Dopo un inizio in sordina nel quale Massimiliano Allegri ha centellinato le sue apparizioni in maglia bianconera adesso l’argentino è imprescindibile e, insieme a Morata, fa il bello e il cattivo tempo nel reparto offensivo della Juventus. “Alvaro è un amico, una bella persona. Mi aveva scritto prima che arrivassi e abbiamo un buon rapporto. Durante un Juve-Palermo mi diede un calcione forte e gli dico sempre che un giorno glielo restituirò ma finché giochiamo assieme non succederà”, spiega.

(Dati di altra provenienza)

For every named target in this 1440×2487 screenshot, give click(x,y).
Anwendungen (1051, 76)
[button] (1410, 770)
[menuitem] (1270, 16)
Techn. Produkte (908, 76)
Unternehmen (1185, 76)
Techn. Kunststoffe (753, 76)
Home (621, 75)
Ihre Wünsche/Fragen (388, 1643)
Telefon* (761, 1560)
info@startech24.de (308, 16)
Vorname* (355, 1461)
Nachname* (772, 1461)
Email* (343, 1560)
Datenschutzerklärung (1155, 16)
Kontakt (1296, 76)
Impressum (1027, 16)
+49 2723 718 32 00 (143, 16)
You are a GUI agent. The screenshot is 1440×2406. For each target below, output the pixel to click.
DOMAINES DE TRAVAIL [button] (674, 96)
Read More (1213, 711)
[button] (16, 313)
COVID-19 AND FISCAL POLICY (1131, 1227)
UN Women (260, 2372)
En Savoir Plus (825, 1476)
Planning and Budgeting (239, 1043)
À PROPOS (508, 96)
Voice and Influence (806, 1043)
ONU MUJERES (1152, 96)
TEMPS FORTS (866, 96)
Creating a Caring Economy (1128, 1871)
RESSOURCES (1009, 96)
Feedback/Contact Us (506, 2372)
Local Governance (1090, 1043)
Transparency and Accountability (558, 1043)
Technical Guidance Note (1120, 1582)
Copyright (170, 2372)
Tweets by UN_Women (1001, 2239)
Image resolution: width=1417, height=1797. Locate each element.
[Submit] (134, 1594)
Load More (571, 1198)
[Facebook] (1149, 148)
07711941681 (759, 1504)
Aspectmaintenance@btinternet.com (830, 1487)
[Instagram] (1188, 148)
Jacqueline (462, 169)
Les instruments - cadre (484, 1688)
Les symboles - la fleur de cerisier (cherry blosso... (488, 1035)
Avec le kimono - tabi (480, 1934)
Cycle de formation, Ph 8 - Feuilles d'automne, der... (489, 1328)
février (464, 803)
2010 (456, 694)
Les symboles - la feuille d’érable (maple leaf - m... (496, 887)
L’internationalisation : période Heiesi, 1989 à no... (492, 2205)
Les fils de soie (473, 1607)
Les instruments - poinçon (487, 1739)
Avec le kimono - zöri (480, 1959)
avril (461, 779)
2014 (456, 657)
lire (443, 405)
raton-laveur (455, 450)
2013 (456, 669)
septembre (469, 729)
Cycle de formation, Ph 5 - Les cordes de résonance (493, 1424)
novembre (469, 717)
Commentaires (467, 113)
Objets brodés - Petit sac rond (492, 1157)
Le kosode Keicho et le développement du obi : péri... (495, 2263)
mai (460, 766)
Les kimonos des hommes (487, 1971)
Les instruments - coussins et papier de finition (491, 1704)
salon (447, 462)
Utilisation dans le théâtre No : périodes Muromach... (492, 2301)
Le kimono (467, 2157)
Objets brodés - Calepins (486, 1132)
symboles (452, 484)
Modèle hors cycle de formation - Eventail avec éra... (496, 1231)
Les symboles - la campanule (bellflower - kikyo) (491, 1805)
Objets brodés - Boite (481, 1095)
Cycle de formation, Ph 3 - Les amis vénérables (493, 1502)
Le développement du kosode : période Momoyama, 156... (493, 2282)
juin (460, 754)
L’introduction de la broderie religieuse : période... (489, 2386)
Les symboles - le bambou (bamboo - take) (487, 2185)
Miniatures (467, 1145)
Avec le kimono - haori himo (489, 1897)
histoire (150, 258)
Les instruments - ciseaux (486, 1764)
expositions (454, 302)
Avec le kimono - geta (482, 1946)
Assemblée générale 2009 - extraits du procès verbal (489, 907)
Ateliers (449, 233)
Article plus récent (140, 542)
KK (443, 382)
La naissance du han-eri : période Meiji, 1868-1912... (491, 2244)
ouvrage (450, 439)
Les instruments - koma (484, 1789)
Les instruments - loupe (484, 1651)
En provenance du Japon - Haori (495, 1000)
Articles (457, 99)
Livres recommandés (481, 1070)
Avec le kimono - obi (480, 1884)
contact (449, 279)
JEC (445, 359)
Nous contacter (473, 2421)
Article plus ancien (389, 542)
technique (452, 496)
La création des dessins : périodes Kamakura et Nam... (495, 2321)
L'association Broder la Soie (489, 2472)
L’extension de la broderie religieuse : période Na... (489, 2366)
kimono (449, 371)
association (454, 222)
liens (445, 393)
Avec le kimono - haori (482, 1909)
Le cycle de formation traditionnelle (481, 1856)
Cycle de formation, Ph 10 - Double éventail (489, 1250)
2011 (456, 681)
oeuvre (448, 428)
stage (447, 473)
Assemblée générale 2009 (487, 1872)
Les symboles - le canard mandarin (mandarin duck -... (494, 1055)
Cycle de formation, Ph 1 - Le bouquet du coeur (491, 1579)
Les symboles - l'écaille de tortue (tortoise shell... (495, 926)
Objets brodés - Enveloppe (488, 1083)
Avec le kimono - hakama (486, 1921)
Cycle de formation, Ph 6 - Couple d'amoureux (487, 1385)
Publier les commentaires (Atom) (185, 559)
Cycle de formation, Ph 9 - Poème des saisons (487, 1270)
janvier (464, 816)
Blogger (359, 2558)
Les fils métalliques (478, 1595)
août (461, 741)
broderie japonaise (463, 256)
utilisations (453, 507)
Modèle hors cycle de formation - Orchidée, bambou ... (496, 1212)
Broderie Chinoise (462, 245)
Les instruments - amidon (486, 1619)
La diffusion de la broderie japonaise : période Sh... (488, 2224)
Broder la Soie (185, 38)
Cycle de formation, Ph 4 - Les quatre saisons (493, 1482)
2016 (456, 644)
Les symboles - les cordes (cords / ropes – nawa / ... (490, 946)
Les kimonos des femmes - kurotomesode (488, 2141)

“Mi riempie d’orgoglio che un idolo come Messi dica che sarei un suo degno successore, perché significa che sto lavorando bene e che devo continuare su questa strada. Quando sono andato in nazionale non c’era perché infortunato ma se tutto va bene più avanti avrò la possibilità di conoscerlo”, spiega quando gli chiedono cosa pensa del fatto che la stella del Barcellona ha speso per lui parole importanti. Poi parla anche del rivale più grande di Leo Messi, Cristiano Ronaldo: “Dimostra in tutte le partite che livello di giocatore è. E’ da ammirare, tutti quelli che giochiamo in questo ruolo vorremmo fare i gol che fa lui. Il Real fa un bel gioco, ha un allenatore nuovo ed è difficile, in così poco tempo, cercare di praticare il calcio che uno vuole”.